No doubt you've heard a parent say to a child, "You're going to put us in the poor house," or a frustrated taxpayer yell out in despair, "The tax collectors are going to send me to the poor farm."

For readers 35 and younger, did you know that there actually was a place called the Poor House in the Clarksburg area? Those who do remember it can tell you that in latter years, it was a large, red-brick home located along U.S. 19 where the Country Club Chrysler dealership is located today.

Borrowing from Dorothy Davis' "History of Harrison County, West Virginia," I'll relate to you a bit of the history she provided in that wonderful work about the Poor Farm.

She wrote that before 1850, the only officials elected by the people to offices in the state of Virginia were members of the state Legislature and Overseers of the Poor. She added that public care of the indigent people of Harrison County started with the November 1821 term of the county court.

Citing that juncture of time, Davis quoted from a local newspaper, The Clarksburg (Virginia) Intelligencer, from the Library of Congress: "Jacob Coplin acknowledged deed for poor house farm to the County. This was situated on Ann Moore's Run near the present (1910) town of Grasselli." (Anmoore 1970) "On the first Saturday in February 1824, the Overseers of the poor of Harrison will rent to any person who will take the keeping and
management of the Poor House on the most reasonable terms."

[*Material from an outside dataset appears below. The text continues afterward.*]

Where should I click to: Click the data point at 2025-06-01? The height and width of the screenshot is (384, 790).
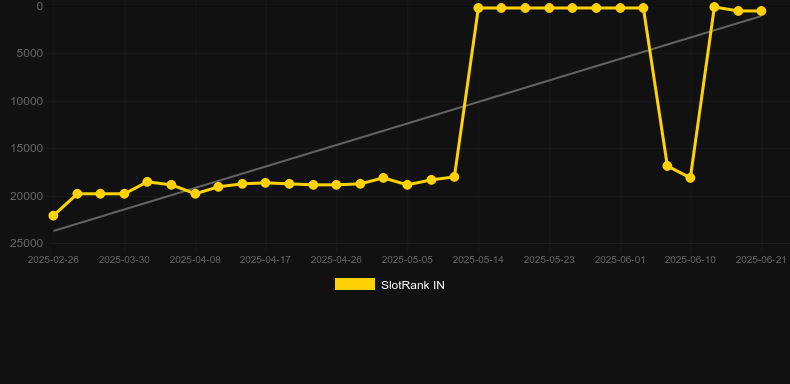pyautogui.click(x=620, y=8)
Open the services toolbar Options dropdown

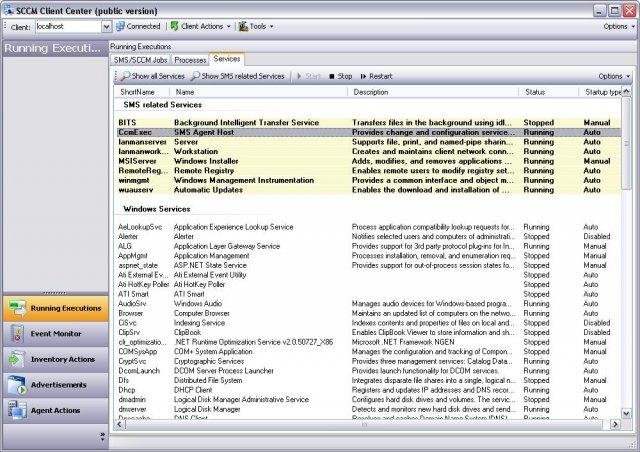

Davis pointed out that in 1850, the county court replaced the Overseers of the Poor, after which the location of the Poor House was changed. Citing the Harrison County Court Order Book for Aug. 11, 1858, she said Waldo P. Goff had entered a report that the court had acquired about 100 acres of land three miles south of Clarksburg on the West Milford Road for a sum of $2,650 from Rawley W. Amos. This information was derived from the Harrison County, Virginia, Deed Book. No. 44.

Davis said the county used the farmhouse on the property as a home for indigent adults until "the building now used (Order Book, August 1910) for an infirmary at the poor farm of this county being in a bad state of repair and insufficient in size for present need, the court doth decide to build an infirmary."

She further wrote that on Oct. 19, 1910, court President George F. Randall and Commissioners John B. Strother and Colder F. Bailey awarded the contract for the building to Ferguson & Brown, who had turned in a low bid in the amount of $19,369, as also listed in the Order Book.

Davis explained that after the "adult poor" had moved to the newly constructed brick structure, the farmhouse was the Harrison County Children's Home for orphans until the 1930s.

The local historian concluded her statements on the poor farm by saying the county court sold the land and buildings to the Salerno Brothers for $150,000 at a public sale in front of the Harrison County Courthouse on June 5, 1965.

Hopefully, that describes to you in a little more detail about the poor house that was located in our area -- you know, the place your parents said you were going to end up sending them.